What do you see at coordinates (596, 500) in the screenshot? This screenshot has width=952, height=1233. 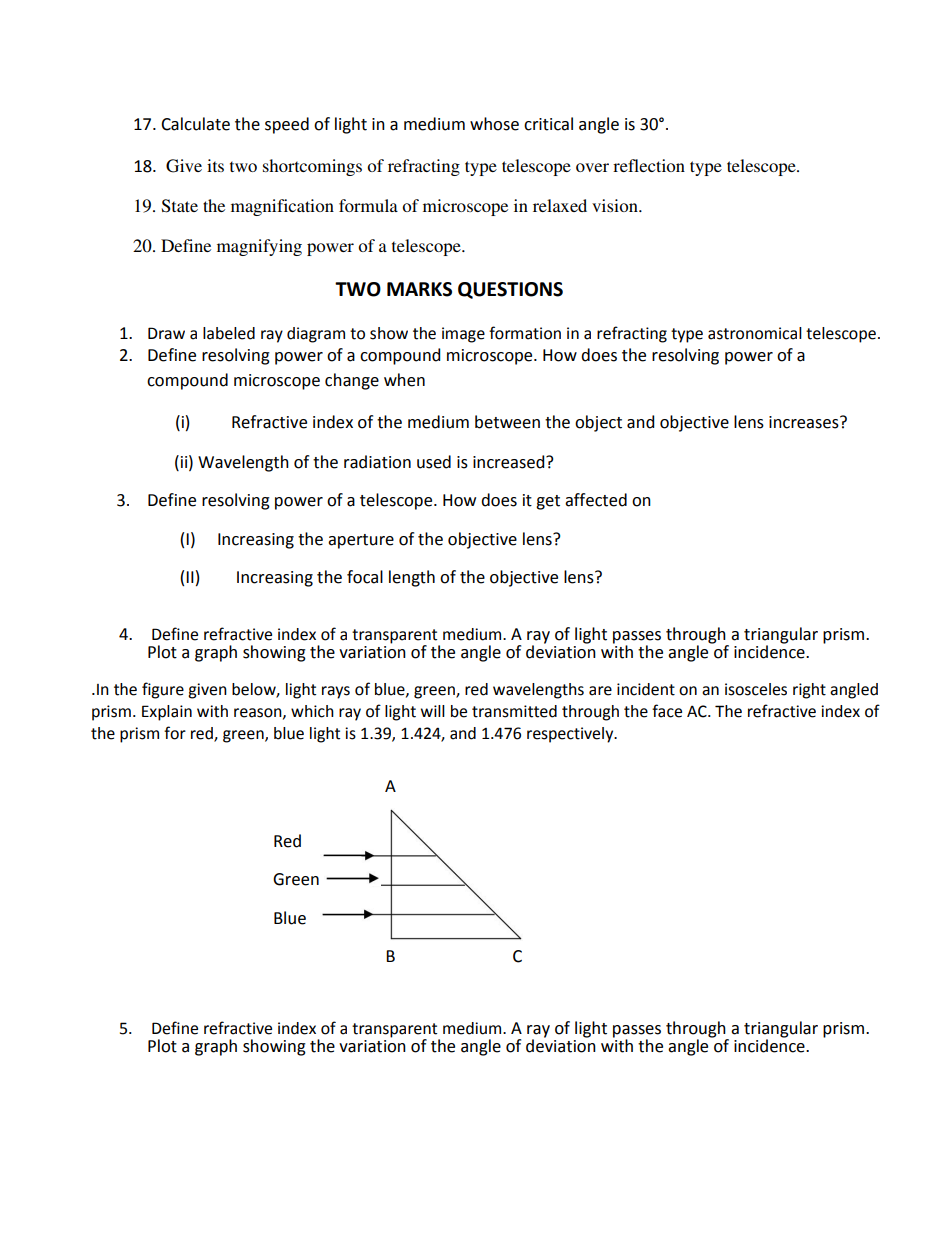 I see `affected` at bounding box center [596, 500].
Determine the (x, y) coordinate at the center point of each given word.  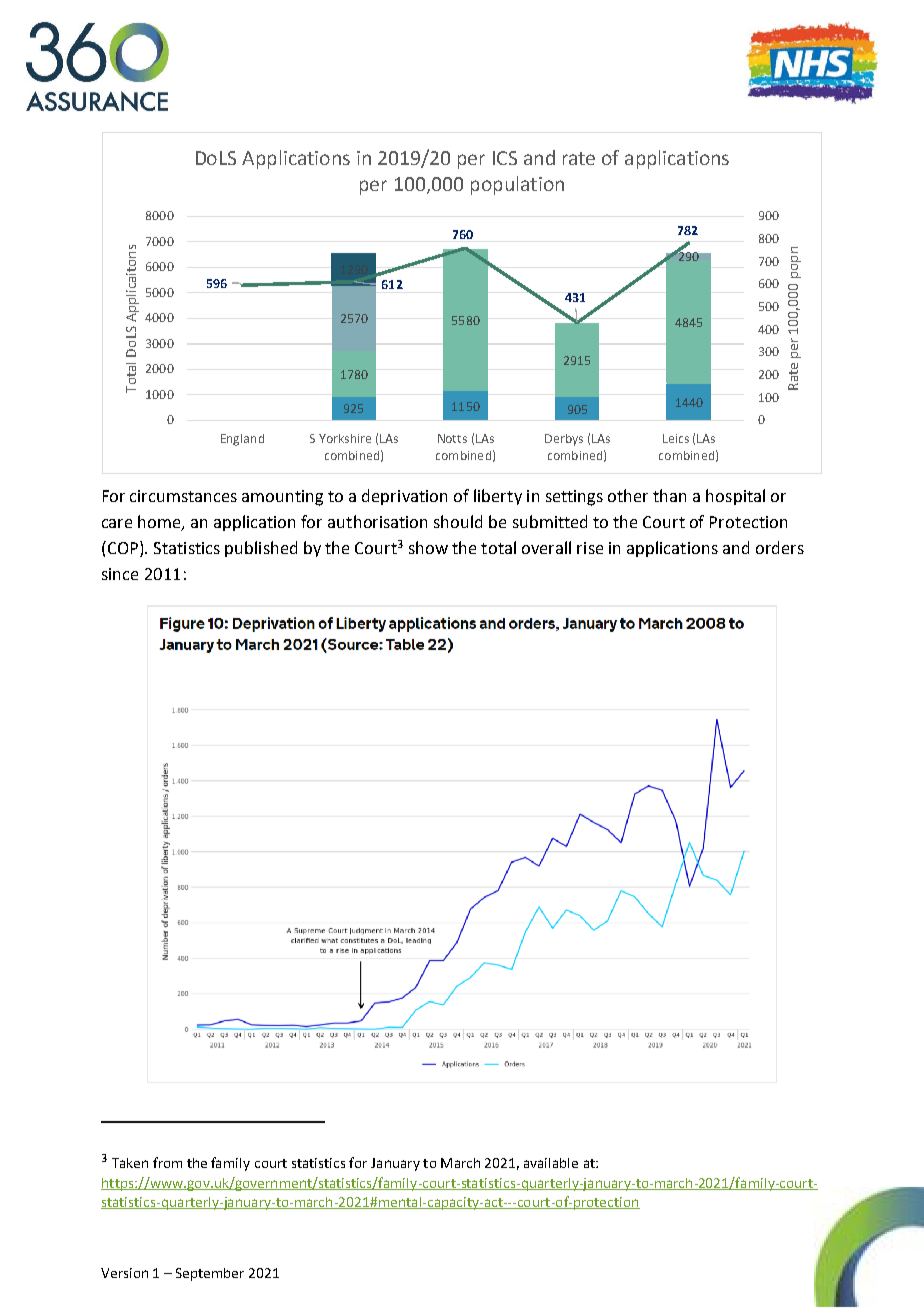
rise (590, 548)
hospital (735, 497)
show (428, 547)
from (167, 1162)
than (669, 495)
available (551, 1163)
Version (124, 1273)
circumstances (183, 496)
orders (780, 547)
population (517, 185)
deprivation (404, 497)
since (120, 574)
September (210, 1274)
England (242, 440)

==================================================

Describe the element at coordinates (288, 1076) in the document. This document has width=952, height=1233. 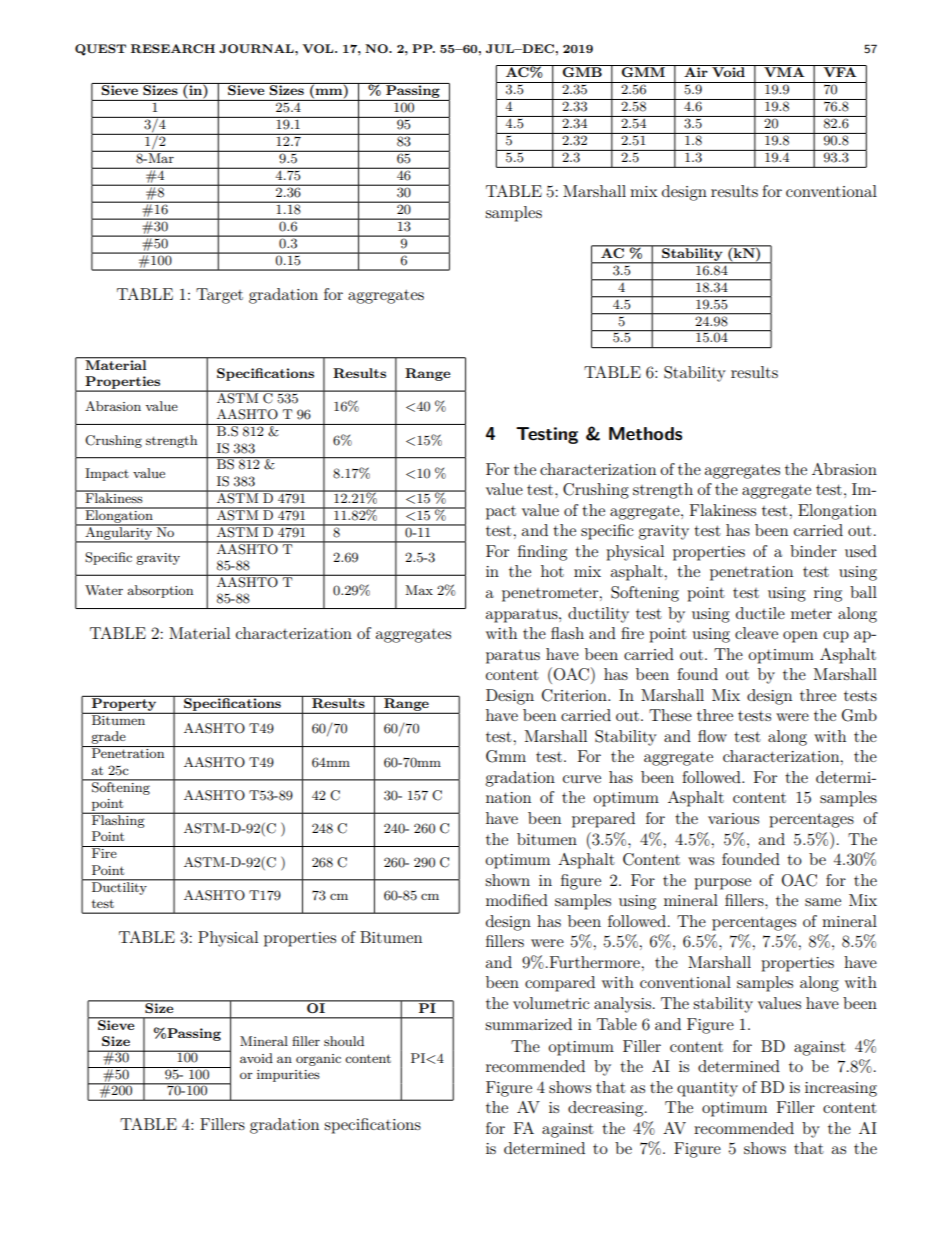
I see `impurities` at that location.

==================================================

**Exercise requirements**
Add -44 to each coordinate value in the answers in the part of the records that opens with the line containing "hospital (735, 497)" and closes with the line containing "England (242, 440)". Reproduce every line of that part in full with the new coordinates.

**Right answer**
hospital (691, 453)
show (384, 503)
from (123, 1118)
than (625, 451)
available (507, 1119)
Version (80, 1229)
circumstances (139, 452)
orders (736, 503)
population (473, 141)
deprivation (360, 453)
since (76, 530)
September (166, 1230)
England (198, 396)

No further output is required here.